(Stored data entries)
───

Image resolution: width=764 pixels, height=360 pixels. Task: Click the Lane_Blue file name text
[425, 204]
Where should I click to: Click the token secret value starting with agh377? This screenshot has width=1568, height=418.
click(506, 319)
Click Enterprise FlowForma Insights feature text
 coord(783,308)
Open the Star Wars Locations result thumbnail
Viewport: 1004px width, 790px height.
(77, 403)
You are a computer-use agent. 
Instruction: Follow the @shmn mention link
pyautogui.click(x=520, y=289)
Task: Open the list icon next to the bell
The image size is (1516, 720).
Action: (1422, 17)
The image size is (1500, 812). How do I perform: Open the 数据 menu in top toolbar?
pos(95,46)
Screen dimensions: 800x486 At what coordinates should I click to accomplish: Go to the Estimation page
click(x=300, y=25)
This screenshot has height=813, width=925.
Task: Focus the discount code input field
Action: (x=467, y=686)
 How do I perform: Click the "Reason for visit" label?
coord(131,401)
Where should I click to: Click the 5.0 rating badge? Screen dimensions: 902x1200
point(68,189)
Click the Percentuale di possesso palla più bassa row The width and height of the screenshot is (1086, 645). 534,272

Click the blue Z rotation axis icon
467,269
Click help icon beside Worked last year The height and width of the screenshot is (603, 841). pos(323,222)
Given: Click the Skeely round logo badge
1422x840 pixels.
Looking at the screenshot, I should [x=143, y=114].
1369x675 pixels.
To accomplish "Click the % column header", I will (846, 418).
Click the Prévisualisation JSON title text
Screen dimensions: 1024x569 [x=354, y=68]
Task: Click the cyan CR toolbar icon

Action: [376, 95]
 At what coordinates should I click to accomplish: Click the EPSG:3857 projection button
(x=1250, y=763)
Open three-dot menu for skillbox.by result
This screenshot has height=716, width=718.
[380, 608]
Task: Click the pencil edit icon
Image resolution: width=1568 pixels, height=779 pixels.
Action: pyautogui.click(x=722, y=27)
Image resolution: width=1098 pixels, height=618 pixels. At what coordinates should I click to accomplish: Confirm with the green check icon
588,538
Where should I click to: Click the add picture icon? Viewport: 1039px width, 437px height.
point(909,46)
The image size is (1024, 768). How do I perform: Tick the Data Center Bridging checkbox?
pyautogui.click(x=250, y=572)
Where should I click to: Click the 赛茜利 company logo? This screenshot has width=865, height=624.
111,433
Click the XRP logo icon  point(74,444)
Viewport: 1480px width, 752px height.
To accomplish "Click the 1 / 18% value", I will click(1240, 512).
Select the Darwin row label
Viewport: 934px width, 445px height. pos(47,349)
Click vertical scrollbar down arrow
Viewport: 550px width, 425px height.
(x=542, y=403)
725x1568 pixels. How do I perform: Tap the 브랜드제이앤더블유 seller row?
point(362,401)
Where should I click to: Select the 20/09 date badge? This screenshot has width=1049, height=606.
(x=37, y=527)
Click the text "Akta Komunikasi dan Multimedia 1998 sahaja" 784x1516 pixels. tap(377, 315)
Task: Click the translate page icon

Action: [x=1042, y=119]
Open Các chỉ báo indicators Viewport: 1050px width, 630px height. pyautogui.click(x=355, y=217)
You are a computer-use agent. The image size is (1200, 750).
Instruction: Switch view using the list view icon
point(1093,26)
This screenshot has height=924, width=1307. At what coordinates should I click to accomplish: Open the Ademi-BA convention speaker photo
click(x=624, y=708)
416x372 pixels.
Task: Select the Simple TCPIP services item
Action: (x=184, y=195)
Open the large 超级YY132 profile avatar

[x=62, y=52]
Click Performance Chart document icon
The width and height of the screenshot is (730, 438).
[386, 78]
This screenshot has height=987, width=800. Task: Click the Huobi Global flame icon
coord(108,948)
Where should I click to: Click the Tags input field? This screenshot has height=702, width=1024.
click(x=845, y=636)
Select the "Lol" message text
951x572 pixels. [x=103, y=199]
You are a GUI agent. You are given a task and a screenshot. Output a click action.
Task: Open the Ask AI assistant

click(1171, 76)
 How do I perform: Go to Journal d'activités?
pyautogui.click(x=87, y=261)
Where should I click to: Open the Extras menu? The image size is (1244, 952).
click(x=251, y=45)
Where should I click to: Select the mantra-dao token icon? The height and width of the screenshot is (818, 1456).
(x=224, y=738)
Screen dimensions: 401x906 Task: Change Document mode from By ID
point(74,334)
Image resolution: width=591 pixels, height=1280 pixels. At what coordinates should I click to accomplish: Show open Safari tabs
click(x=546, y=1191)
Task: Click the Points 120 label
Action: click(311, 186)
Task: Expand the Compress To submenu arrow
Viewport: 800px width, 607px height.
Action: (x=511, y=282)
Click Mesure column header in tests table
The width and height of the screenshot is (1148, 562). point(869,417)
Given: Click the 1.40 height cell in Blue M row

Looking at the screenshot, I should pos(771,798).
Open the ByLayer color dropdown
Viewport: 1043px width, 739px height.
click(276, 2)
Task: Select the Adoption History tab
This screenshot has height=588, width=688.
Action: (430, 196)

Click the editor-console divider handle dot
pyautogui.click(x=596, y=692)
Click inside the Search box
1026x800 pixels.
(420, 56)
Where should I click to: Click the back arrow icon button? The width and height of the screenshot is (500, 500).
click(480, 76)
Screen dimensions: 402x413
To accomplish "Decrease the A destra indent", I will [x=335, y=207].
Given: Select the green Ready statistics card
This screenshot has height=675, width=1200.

───

### Problem to solve
Across the data, tally the lines containing "agent" and give back the number alone.

### Response to the task
3